- **WORK INSTRUCTION**: Write out all of the data without omission, exactly as shown.

- **Stored data**:
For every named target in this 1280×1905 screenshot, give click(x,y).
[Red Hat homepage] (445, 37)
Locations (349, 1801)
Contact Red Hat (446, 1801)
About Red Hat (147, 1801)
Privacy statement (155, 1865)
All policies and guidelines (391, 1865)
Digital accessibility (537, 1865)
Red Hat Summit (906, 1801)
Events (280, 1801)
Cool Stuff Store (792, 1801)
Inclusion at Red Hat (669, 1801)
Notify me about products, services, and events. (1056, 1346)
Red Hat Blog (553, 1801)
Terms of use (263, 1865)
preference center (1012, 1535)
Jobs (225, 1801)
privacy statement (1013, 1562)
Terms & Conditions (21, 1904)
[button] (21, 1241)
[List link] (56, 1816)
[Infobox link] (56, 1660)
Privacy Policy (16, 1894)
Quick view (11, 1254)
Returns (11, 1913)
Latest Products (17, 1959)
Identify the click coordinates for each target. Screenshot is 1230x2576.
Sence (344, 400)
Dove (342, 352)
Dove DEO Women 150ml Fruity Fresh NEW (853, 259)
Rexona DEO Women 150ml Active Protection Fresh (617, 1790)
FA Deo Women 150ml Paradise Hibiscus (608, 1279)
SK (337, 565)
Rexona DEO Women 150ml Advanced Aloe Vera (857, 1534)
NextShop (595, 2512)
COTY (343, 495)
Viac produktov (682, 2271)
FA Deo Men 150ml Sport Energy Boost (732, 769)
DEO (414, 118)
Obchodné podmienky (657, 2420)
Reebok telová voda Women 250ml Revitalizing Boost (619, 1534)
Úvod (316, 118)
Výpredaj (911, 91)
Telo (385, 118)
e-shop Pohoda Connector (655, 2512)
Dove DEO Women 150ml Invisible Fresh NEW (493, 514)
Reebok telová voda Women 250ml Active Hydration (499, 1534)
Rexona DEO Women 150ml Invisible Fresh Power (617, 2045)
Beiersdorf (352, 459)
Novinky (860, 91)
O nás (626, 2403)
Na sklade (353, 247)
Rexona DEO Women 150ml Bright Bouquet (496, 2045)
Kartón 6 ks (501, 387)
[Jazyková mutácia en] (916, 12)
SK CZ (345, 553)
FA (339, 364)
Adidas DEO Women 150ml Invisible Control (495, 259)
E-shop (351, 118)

- **SOLUTION TO THE PROBLEM**:
For every named target in this 1280×1905 screenshot, give click(x,y).
[Red Hat homepage] (445, 37)
Locations (349, 1801)
Contact Red Hat (446, 1801)
About Red Hat (147, 1801)
Privacy statement (155, 1865)
All policies and guidelines (391, 1865)
Digital accessibility (537, 1865)
Red Hat Summit (906, 1801)
Events (280, 1801)
Cool Stuff Store (792, 1801)
Inclusion at Red Hat (669, 1801)
Notify me about products, services, and events. (1056, 1346)
Red Hat Blog (553, 1801)
Terms of use (263, 1865)
preference center (1012, 1535)
Jobs (225, 1801)
privacy statement (1013, 1562)
Terms & Conditions (21, 1904)
[button] (21, 1241)
[List link] (56, 1816)
[Infobox link] (56, 1660)
Privacy Policy (16, 1894)
Quick view (11, 1254)
Returns (11, 1913)
Latest Products (17, 1959)
Identify the click coordinates for each target. Screenshot is 1230x2576.
Sence (344, 400)
Dove (342, 352)
Dove DEO Women 150ml Fruity Fresh NEW (853, 259)
Rexona DEO Women 150ml Active Protection Fresh (617, 1790)
FA Deo Women 150ml Paradise Hibiscus (608, 1279)
SK (337, 565)
Rexona DEO Women 150ml Advanced Aloe Vera (857, 1534)
NextShop (595, 2512)
COTY (343, 495)
Viac produktov (682, 2271)
FA Deo Men 150ml Sport Energy Boost (732, 769)
DEO (414, 118)
Obchodné podmienky (657, 2420)
Reebok telová voda Women 250ml Revitalizing Boost (619, 1534)
Úvod (316, 118)
Výpredaj (911, 91)
Telo (385, 118)
e-shop Pohoda Connector (655, 2512)
Dove DEO Women 150ml Invisible Fresh NEW (493, 514)
Reebok telová voda Women 250ml Active Hydration (499, 1534)
Rexona DEO Women 150ml Invisible Fresh Power (617, 2045)
Beiersdorf (352, 459)
Novinky (860, 91)
O nás (626, 2403)
Na sklade (353, 247)
Rexona DEO Women 150ml Bright Bouquet (496, 2045)
Kartón 6 ks (501, 387)
[Jazyková mutácia en] (916, 12)
SK CZ (345, 553)
FA (339, 364)
Adidas DEO Women 150ml Invisible Control (495, 259)
E-shop (351, 118)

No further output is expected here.